Figures such as John Cotton (1585-1652), Thomas Hooker (1586-1647), Increase Mather (1639-1723), his son Cotton Mather (1663-1728) and Jonathan Edwards (1703-1758) were well-known for the power and effectiveness of their sermons.
![]() Theological text by John Cotton, 1645 |
![]() A sermon by Increase Mather, 1675 |
The writing of historical texts also acquired a central importance within the Puritan theocracy. This was a result of their typological approach to the study of the Bible. Believing that characters and event in the Old Testament were Types for characters and events in the New Testament (Anti-types), and convinced of their central importance in preparing the world for the end of time, they searched for anticipations of their own activities and accomplishments in both books of the Bible. This approach to history brought together biblical and secular events and served to justify the Puritans’ self-righteous concept of themselves as occupying a privileged place in God’s plan for nature and humanity.
Perhaps the best example of a “secular” Puritan history is William Bradford’s Of Plymouth Plantation (first published in 1856), which gives an account of the first Puritan colony on American soil with an eye to recording what Bradford hoped and believed would be a significant chapter in the journey toward the Day of Judgement and the ultimate victory of Puritan faith. One of the best-known works of “holy” history is Cotton Mather’s Magnalia Christi Americana (1702), which has been discussed so brilliantly by Sacvan Bercovitch in his crucial study, The Puritan Origins of the American Self (1975).

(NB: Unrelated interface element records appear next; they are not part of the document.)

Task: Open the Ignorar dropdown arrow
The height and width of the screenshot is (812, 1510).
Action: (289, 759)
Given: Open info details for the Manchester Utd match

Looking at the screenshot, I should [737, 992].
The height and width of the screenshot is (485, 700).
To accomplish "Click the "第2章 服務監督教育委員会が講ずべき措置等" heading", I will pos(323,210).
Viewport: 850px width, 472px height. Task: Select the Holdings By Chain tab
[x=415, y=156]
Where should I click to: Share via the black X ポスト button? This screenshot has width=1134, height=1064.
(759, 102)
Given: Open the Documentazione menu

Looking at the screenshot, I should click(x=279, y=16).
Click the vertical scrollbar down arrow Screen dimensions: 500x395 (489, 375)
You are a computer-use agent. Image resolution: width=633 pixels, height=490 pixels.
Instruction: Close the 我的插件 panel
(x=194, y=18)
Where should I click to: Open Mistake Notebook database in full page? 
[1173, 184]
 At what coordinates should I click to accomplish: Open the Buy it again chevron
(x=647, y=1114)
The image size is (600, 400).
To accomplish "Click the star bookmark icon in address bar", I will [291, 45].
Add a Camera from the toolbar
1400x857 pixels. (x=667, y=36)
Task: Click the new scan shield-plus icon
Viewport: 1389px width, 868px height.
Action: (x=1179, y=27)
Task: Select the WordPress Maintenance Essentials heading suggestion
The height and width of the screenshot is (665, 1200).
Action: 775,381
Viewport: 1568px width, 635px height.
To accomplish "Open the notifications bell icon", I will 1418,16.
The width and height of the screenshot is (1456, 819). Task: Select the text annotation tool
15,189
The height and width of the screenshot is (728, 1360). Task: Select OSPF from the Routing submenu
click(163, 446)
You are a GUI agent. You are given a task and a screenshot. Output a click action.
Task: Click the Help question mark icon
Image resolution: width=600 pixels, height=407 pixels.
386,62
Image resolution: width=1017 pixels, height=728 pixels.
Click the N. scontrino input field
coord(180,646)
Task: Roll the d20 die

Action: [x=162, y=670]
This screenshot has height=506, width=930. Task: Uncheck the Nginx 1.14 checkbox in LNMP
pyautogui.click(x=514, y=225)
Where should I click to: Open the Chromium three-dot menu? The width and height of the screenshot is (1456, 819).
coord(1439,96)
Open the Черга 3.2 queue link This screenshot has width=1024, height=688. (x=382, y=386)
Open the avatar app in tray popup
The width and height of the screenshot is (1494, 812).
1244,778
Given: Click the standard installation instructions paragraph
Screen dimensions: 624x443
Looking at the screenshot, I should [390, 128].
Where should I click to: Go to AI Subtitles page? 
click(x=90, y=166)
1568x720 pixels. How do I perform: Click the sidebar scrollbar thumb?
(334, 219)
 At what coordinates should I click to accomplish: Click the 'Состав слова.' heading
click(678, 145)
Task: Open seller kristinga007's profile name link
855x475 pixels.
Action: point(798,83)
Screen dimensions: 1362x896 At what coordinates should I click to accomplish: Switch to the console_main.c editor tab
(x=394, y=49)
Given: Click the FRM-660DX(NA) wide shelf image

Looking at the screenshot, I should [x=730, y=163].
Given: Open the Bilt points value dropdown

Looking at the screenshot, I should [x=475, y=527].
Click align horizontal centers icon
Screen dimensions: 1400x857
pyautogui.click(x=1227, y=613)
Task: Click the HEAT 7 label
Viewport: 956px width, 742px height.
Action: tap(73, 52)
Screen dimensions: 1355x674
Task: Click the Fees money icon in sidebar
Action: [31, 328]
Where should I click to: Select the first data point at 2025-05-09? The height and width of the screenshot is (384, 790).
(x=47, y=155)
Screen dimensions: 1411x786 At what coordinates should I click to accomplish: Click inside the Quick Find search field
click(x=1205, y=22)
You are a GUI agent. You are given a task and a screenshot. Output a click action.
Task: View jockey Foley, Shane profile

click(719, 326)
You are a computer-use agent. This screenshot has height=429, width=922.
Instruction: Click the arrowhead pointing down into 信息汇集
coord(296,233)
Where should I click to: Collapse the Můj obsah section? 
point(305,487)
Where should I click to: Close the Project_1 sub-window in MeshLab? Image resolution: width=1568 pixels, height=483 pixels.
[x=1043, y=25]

Poetry played only a small part in the life of the Puritan colonies in America. Most Puritan poetry was, of course, religious in nature. And even that poetry that wasn’t written primarily with religious intentions – poems concerning local and regional events, everyday domestic experiences in an agricultural society in a new land, and personal issues – was almost inevitably tinged at the same time by the Puritan requirement never to lose sight of God and His ways. The Bible, of course, was the central focus of almost all Puritan poetry, providing the fundamental source of subject matter, ideas and imagery, not to mention models of rhythm for the language. Virtually all poetry that was published had, by necessity, to lend itself to the Puritan task of combating Satan, purifying the world and glorifying God. Probably the most popular Puritan poet was Michael Wigglesworth (1631-1705), whose long religious poem “The Day of Doom” (1662) went through four editions in the 17th century and 6 in the 18th. However, it is undeniable that the more private and personal poems of Anne Bradstreet (c.1612-1672) and Edward Taylor (c.1645-1729) have much more interest for contemporary readers. For this reason we have chosen these two authors to represent the poetry of America during the Puritan period.